TASK TO COMPLETE → What you produce should be every line from the data that includes "Toggle".

Pixel coordinate grounding data

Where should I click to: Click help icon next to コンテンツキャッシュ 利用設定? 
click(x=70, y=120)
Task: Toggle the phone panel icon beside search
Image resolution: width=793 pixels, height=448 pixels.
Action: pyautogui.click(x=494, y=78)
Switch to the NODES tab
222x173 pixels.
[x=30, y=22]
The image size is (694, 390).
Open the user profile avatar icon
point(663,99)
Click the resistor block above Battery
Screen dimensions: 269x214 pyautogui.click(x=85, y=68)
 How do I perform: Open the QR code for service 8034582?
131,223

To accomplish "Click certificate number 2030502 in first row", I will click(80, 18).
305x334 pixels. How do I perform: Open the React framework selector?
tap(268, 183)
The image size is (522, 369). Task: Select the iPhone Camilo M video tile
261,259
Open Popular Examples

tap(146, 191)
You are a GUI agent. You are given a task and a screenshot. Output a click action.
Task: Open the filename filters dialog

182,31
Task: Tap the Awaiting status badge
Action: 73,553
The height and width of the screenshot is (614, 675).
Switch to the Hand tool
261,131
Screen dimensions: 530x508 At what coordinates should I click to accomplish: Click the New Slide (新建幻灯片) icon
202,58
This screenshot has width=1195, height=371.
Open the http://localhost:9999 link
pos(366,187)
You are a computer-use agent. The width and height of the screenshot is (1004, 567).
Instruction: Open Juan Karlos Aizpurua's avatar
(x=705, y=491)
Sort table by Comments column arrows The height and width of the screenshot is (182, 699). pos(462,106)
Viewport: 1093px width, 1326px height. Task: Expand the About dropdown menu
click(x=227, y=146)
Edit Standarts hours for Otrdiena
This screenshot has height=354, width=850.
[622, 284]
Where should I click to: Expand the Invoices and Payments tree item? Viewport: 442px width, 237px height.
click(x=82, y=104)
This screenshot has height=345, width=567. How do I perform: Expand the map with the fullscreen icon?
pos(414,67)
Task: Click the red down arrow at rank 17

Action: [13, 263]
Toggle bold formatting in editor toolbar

ANSWER SECTION →
Task: Toggle the phone panel icon beside search
Toggle bold formatting in editor toolbar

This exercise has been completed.